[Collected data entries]
↓↓↓
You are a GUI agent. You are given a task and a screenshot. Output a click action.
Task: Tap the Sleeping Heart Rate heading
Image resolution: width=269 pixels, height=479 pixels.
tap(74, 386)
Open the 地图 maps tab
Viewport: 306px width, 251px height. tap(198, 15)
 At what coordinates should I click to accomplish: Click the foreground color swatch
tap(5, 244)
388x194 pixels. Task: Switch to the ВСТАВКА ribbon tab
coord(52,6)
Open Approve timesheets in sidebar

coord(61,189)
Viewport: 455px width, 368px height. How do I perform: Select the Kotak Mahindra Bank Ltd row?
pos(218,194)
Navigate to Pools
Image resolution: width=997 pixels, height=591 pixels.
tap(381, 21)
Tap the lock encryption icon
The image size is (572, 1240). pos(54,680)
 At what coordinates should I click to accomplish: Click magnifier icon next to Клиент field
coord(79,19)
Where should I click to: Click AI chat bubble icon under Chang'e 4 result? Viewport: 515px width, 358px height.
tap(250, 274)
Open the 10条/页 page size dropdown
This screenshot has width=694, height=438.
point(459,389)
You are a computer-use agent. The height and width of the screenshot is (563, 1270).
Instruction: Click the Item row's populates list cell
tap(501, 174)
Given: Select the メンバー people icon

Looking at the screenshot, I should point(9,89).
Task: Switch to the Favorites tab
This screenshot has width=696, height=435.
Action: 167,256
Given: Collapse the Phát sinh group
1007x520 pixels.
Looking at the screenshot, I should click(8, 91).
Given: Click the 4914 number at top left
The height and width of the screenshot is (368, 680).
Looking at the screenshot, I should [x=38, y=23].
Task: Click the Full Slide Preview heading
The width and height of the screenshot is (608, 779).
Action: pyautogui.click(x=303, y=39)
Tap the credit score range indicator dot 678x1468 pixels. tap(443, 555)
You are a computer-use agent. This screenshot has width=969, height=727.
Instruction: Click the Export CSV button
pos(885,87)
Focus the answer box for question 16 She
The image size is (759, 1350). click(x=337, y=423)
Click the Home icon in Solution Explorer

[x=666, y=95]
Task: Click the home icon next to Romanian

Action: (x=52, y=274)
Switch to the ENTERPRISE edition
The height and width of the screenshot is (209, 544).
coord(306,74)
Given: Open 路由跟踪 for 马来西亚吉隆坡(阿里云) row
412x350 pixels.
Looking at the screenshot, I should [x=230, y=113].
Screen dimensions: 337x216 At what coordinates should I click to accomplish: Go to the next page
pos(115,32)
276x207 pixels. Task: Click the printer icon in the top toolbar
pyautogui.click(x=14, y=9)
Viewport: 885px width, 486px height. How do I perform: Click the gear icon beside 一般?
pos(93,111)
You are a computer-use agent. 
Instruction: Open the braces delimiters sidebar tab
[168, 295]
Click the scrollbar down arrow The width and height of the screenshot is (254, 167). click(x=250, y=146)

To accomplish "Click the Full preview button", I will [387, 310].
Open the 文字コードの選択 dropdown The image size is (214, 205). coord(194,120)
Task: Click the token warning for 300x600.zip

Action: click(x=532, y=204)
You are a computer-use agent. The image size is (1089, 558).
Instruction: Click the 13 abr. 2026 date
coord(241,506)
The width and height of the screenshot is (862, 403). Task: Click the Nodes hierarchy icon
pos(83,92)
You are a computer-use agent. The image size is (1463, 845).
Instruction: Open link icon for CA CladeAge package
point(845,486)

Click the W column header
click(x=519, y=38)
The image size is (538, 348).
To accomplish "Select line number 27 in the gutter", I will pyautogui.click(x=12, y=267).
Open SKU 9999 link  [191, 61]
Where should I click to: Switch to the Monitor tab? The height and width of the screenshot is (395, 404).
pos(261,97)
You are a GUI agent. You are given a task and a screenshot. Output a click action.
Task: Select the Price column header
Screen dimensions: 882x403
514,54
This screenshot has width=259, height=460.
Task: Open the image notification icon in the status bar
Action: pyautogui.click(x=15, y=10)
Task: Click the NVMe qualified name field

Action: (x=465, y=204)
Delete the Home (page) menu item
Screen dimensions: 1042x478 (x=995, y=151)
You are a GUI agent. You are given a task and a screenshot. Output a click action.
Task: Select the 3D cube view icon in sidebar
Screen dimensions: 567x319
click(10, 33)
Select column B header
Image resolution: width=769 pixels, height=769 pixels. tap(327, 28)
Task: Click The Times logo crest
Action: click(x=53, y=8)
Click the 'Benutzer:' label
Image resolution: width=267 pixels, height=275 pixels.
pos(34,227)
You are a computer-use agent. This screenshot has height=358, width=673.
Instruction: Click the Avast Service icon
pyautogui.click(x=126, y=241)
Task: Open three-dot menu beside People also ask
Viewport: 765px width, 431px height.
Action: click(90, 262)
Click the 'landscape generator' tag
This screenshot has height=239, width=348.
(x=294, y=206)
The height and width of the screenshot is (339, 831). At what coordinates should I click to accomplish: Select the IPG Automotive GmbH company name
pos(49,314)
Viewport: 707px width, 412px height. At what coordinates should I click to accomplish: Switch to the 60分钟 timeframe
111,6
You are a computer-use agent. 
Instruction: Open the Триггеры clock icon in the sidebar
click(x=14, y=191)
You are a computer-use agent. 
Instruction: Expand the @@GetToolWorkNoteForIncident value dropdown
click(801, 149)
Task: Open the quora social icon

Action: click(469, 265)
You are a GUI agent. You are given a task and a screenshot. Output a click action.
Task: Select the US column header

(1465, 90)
↑↑↑
EXERCISE DETAILS: Copy out the lines above that hold the string "number".

EXERCISE RESPONSE:
Given: Click the 4914 number at top left
To accomplish "Select line number 27 in the gutter", I will pyautogui.click(x=12, y=267).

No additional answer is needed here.